How European populists are using coronavirus as a political tool

Refugees, aid workers placed under quarantine in Italy as far-right leaders across Europe call for tighter borders.

Italy
An Italian Red Cross worker wearing protective suit and mask puts a bracelet on a child as refugees and migrants rescued in the Mediterranean disembark from the Sea Watch NGO's ship on February 27, 2020 in the port of Messina, Sicily [Giovanni Isolino/AFP]

As more European countries announce coronavirus cases, Europe’s populist politicians are attempting to use the health crisis to serve their own political goals.

The COVID-19 virus affects about 86,000 people, 90 percent of whom are in China’s Hubei province, according to the World Health Organization (WHO).

More than 3,000 people have died from the virus, the overwhelming majority of them in China.

For Matteo Salvini, Italy’s former interior minister and leader of the far-right League party, the epidemic provides an opportunity to persuade Italians that their pro-European government is failing.

“If [Prime Minister Giuseppe] Conte is not able to defend Italy and Italians, he should step aside,” Salvini said, at the end of February. 

“The infection is spreading. I want to know from the government who has come in and gone out. We have to seal our borders now.”

Italy on Tuesday surpassed Iran with the highest death toll outside China.

While anti-Chinese sentiment has spread worldwide, Salvini has also been stoking fears about African asylum seekers arriving in the country from Libya.

“Allowing migrants to land from Africa, where the presence of the virus was confirmed, is irresponsible,” Salvini told reporters last month.

At that time, Egypt was the only country to have reported one confirmed case. Since then, a handful of cases have appeared across the continent.

Two NGO rescue boats, Doctors Without Borders’ (Medicins sans Frontiers, MSF) Ocean Viking and Sea Watch 3, have been blocked in two Sicilian ports since February 23 and 27 respectively, as their passengers were placed under quarantine for two weeks.

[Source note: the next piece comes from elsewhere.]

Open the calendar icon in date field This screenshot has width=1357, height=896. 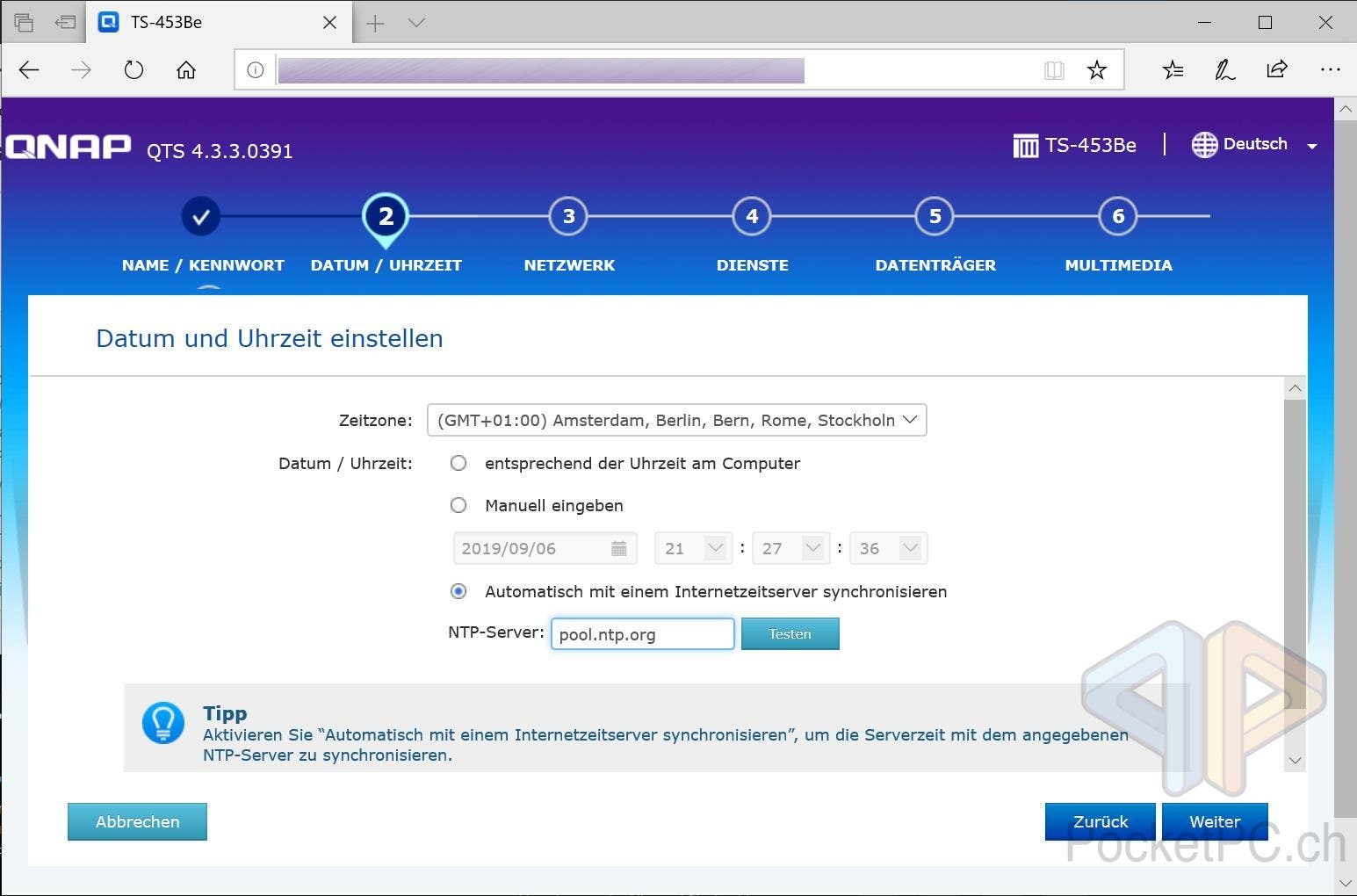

The rescued migrants and refugees were brought to a nearby centre, while their crews are still on board. As a result, no NGOs are operating in the central Mediterranean. No cases of the virus have been detected on board.

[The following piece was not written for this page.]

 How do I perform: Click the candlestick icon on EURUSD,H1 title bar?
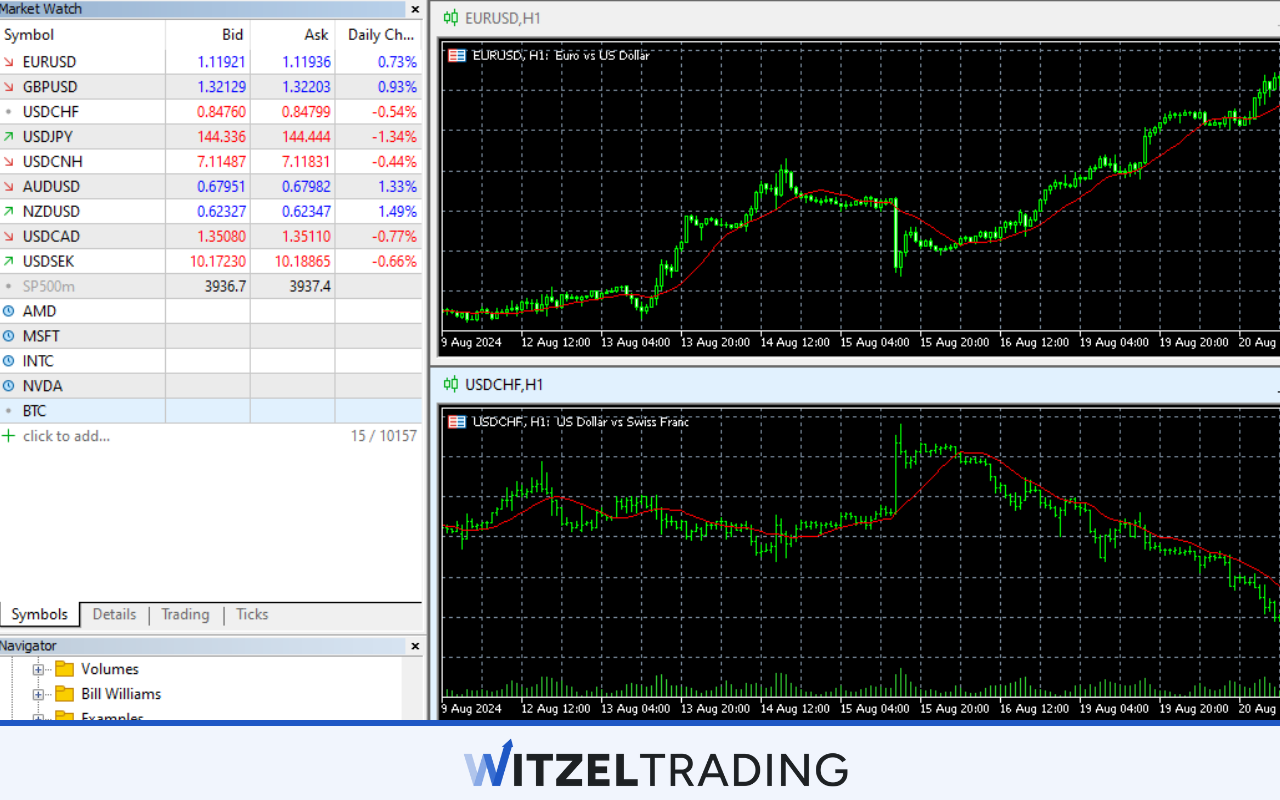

“To put a rescue boat in quarantine is like stopping an ambulance in the middle of an emergency,” MSF Italy wrote on Twitter.

Free movement is one of the European Union’s fundamental principles.

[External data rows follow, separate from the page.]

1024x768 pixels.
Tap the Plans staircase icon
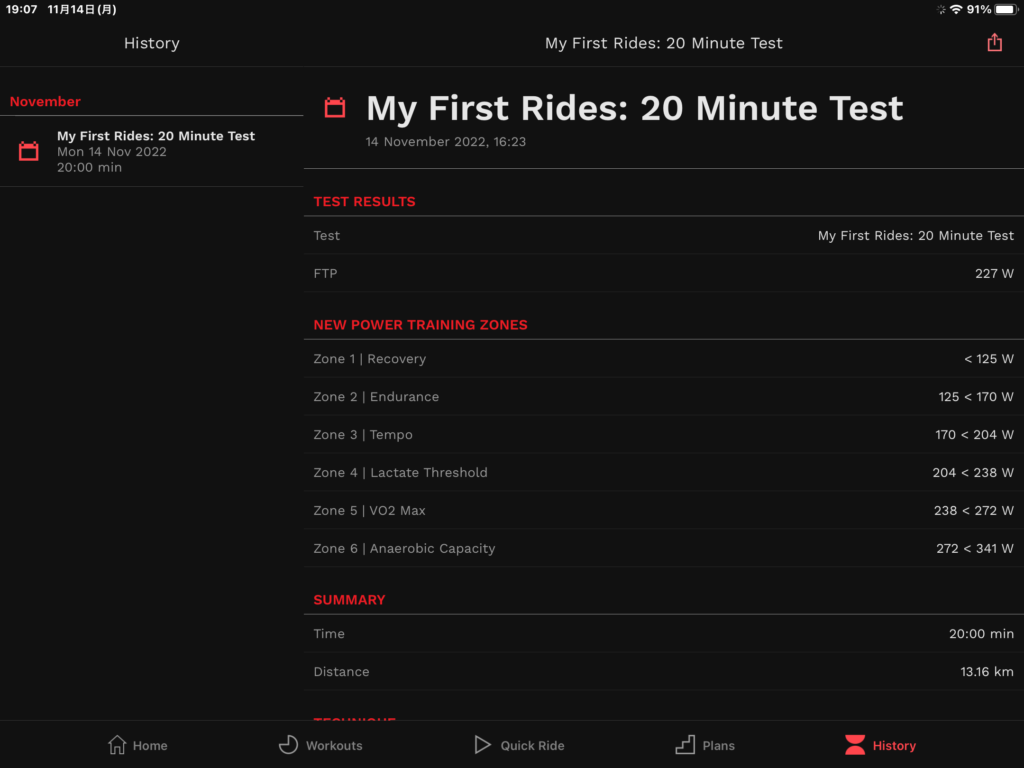coord(685,745)
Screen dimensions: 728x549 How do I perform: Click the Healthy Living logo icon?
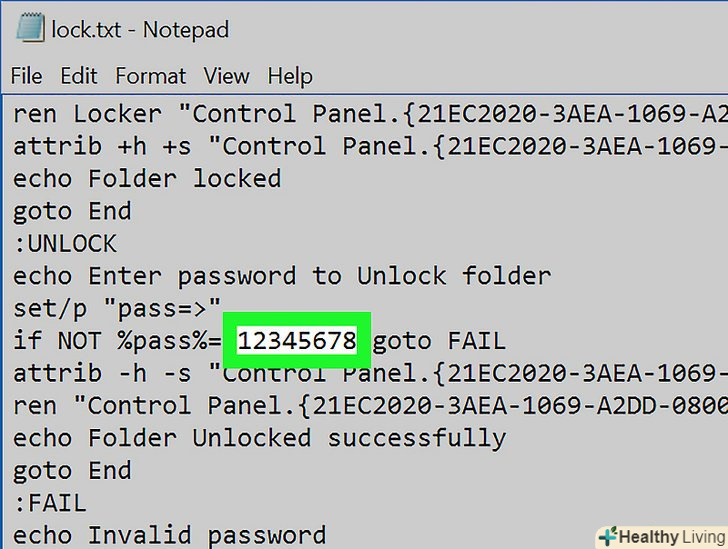click(x=606, y=537)
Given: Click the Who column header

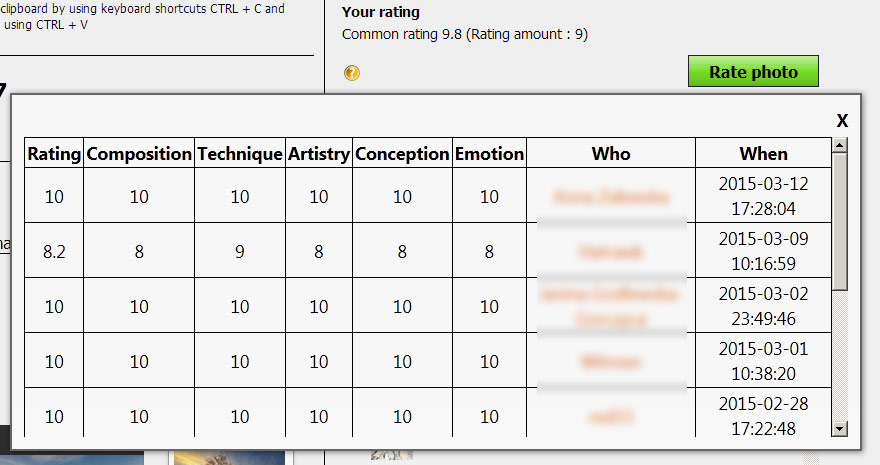Looking at the screenshot, I should 611,154.
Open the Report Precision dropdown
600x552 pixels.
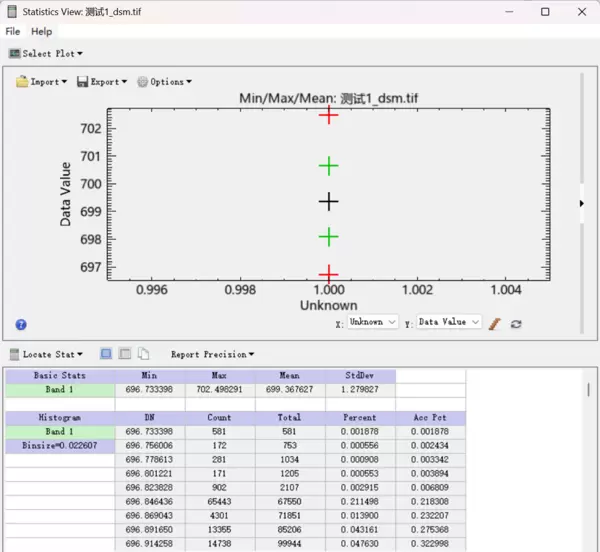pos(211,354)
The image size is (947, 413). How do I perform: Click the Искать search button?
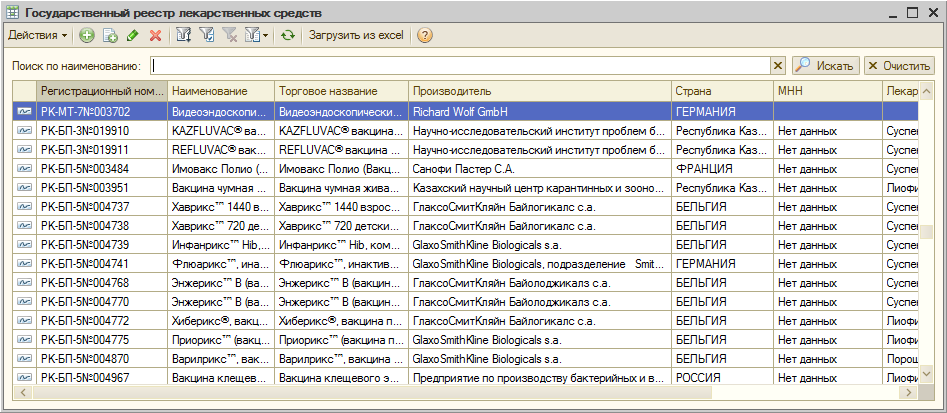click(825, 65)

In France, the leader of the far-right Rassemblement National (National Rally), Marine Le Pen, criticised President Emmanuel Macron‘s government for allowing Italian football fans to attend a match in Lyon last week, arguing that “a border protects populations, whatever the situation.”

Far-right parties in Germany and Spain have called for a suspension of the Shengen agreement, which allows passport-free travel among 26 member states in the European Union, criticising European leaders for prioritising the “dogma” of open borders over citizens’ health.

Some European health ministers, meanwhile, have reinstated their commitment to safeguarding free movement.

Andrea Ammon, director of the European Centre for Disease Prevention and Control (ECDC), said suspending the Shengen agreement was “not justified from a scientific perspective.”

Shengen rules allow countries to reinstate temporary border checks in case of exceptional threats to public policy or internal security. Austria, Denmark, France, Germany, Norway and Sweden have had them in place since 2015, the start of the refugee crisis.

“There has been a quasi-authoritarian push in some countries to close borders, and people like Salvini have used it to say migrants should not be let in,” Andrea Mammone, a lecturer in modern European history at Royal Holloway, University of London, told Al Jazeera. “But he can use it up to point, since most of the cases are in northern Italy.

“At the EU level, the strategy has been to avoid spreading panic.”